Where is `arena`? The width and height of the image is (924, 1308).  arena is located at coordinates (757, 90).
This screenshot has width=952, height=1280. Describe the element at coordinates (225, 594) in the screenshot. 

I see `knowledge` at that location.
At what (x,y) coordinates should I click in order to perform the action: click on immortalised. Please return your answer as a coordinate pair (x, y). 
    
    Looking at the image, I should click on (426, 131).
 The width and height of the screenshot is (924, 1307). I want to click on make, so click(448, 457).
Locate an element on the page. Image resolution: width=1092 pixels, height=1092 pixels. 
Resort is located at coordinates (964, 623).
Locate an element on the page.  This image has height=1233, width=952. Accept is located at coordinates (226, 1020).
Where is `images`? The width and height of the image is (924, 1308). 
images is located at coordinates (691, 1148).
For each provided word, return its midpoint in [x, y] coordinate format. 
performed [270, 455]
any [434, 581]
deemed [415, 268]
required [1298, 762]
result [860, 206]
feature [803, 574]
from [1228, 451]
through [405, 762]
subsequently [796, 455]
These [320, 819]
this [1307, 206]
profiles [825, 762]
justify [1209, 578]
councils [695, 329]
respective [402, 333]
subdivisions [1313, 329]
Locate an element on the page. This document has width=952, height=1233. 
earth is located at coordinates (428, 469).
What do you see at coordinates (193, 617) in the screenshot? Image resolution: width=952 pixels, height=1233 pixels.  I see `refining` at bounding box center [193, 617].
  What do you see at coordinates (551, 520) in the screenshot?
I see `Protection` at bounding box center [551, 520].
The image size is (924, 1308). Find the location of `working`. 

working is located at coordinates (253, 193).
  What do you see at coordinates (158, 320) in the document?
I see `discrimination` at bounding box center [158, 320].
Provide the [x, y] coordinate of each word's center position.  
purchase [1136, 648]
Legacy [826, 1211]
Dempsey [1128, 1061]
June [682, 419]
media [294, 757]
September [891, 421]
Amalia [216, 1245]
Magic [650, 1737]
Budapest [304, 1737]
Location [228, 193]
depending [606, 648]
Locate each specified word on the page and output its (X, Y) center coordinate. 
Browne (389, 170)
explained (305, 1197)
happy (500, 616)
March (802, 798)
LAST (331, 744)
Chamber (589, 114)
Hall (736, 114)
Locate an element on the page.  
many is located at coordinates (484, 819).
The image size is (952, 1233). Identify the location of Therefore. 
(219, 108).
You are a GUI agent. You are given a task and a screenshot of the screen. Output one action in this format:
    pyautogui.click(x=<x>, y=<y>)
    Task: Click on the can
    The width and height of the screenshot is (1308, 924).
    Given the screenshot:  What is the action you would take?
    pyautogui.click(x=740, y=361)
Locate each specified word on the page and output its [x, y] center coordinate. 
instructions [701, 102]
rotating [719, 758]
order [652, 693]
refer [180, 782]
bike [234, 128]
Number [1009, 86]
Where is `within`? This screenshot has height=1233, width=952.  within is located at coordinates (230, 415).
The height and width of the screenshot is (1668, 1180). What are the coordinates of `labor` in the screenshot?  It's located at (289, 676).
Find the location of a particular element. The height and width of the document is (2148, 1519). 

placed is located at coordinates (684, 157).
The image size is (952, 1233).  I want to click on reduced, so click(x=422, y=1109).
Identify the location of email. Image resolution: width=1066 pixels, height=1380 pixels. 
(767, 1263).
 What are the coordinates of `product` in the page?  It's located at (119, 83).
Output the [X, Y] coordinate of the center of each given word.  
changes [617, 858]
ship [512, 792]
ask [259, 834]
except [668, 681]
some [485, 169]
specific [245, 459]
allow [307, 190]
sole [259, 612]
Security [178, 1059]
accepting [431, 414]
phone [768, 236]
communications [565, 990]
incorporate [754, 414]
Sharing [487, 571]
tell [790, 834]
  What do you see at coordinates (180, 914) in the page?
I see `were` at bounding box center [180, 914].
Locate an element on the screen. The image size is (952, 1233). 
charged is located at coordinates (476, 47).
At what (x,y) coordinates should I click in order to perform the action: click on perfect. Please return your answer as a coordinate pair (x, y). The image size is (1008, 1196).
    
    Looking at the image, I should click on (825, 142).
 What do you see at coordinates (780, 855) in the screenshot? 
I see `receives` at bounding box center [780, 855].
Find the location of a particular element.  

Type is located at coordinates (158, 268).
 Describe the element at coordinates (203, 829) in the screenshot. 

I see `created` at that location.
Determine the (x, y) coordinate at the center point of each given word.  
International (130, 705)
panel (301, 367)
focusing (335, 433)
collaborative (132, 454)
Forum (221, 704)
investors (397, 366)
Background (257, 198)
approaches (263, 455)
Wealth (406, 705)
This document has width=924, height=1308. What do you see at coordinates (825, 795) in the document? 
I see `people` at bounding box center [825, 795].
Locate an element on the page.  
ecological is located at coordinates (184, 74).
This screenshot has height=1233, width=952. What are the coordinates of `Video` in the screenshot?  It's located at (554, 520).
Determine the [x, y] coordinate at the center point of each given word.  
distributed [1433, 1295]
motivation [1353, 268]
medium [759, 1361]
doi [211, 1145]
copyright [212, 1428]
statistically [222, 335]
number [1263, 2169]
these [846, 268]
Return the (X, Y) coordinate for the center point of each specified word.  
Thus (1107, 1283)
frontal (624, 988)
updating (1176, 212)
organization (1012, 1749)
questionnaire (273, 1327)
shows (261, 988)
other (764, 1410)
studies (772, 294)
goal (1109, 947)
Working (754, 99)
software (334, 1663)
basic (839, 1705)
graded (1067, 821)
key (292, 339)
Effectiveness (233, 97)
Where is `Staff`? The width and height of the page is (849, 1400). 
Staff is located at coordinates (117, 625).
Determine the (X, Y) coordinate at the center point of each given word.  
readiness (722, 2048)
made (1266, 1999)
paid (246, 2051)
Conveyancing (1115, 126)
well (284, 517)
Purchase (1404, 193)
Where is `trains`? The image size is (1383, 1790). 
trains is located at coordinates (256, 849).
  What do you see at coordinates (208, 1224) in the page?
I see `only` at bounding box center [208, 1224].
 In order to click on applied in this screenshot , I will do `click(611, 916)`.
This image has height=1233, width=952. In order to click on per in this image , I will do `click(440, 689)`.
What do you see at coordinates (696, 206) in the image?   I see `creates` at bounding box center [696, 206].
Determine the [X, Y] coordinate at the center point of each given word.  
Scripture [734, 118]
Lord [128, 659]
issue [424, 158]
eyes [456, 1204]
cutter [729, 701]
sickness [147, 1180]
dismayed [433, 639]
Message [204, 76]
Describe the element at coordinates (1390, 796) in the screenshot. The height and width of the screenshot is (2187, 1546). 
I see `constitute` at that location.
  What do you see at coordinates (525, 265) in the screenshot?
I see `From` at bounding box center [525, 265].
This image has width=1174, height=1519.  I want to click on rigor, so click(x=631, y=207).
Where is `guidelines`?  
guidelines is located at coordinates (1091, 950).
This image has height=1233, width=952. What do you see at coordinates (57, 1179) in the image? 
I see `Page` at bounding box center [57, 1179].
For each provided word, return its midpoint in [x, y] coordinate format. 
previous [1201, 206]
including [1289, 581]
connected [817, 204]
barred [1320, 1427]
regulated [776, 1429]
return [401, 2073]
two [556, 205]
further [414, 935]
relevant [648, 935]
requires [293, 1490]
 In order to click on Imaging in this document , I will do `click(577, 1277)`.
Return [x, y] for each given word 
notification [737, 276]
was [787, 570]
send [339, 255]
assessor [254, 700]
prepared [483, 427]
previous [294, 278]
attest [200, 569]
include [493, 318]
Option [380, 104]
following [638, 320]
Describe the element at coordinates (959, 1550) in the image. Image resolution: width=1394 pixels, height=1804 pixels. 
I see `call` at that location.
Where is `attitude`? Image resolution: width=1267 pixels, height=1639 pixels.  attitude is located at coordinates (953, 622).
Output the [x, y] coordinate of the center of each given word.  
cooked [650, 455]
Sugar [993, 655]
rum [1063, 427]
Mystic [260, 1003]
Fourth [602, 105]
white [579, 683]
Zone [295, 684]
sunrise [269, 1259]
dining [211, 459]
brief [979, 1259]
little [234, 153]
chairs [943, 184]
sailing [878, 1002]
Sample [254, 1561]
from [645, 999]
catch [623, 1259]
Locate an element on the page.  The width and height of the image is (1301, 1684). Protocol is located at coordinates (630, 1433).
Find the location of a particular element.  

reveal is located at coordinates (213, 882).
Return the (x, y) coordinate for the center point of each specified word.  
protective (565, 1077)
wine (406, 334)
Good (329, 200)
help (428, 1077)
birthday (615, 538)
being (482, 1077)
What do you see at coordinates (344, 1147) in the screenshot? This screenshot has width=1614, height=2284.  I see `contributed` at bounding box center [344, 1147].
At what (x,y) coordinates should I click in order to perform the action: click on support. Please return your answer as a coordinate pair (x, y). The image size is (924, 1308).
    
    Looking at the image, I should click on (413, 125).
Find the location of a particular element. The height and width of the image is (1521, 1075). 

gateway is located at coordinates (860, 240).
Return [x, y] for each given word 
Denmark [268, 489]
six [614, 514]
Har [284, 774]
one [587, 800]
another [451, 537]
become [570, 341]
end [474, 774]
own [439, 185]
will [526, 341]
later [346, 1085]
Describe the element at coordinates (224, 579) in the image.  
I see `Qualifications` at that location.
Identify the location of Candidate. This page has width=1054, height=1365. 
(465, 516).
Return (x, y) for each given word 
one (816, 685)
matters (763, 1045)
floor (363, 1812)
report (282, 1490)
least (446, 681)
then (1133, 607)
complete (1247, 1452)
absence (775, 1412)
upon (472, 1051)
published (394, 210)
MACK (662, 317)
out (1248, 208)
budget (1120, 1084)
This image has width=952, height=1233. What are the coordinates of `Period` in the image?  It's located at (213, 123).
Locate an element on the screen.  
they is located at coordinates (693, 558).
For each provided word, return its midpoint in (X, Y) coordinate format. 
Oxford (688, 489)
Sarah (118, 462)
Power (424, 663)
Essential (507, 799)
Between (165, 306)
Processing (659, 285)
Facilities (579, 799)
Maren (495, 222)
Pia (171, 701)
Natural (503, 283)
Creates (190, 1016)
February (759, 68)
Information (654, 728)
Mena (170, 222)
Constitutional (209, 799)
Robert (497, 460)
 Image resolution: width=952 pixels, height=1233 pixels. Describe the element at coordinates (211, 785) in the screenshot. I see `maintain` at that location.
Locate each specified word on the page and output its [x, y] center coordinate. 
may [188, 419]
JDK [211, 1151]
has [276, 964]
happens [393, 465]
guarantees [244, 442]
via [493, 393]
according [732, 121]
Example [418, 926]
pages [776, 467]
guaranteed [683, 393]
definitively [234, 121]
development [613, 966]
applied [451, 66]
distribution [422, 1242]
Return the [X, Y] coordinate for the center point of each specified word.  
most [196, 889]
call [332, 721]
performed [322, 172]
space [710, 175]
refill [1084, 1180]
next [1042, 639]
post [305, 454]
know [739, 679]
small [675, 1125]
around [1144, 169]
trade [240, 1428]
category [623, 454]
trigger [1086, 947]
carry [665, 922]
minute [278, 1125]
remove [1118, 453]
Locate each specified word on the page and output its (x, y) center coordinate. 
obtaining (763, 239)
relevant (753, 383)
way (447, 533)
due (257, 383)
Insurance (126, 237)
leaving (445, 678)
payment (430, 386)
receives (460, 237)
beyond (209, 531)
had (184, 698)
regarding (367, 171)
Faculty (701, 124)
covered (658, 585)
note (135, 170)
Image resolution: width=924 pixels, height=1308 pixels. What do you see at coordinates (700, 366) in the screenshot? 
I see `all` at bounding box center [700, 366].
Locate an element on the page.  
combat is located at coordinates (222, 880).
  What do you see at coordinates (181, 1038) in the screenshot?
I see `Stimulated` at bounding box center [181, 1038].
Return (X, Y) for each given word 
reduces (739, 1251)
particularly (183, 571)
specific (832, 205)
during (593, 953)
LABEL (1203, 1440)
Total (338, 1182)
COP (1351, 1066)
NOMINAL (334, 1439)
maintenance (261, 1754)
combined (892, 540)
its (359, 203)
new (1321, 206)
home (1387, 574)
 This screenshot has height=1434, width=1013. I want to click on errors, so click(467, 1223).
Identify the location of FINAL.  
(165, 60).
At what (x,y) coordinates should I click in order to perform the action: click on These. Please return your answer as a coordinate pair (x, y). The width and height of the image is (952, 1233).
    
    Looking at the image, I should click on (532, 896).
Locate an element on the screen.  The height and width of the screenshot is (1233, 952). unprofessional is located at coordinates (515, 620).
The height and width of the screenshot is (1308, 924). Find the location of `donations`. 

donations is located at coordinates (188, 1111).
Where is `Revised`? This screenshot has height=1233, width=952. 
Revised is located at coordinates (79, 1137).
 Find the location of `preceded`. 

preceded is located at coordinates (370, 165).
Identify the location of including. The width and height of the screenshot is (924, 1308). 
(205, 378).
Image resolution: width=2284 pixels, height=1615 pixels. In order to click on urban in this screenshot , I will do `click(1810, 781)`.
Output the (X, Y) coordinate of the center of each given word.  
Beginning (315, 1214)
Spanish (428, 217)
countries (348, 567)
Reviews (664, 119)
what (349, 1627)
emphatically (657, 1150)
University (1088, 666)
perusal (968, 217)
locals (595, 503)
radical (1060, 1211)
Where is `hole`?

^^^^^^^^^^^^^^^^

Reproduisez à l'identique les lignes des items depuis le début jusqu'à la ligne contenant "The width and height of the screenshot is (924, 1307).", cette dernière incluse.

§ Résultat:
Where is `arena`? The width and height of the image is (924, 1308).  arena is located at coordinates (757, 90).
This screenshot has width=952, height=1280. Describe the element at coordinates (225, 594) in the screenshot. 

I see `knowledge` at that location.
At what (x,y) coordinates should I click in order to perform the action: click on immortalised. Please return your answer as a coordinate pair (x, y). 
    
    Looking at the image, I should click on (426, 131).
 The width and height of the screenshot is (924, 1307). I want to click on make, so click(448, 457).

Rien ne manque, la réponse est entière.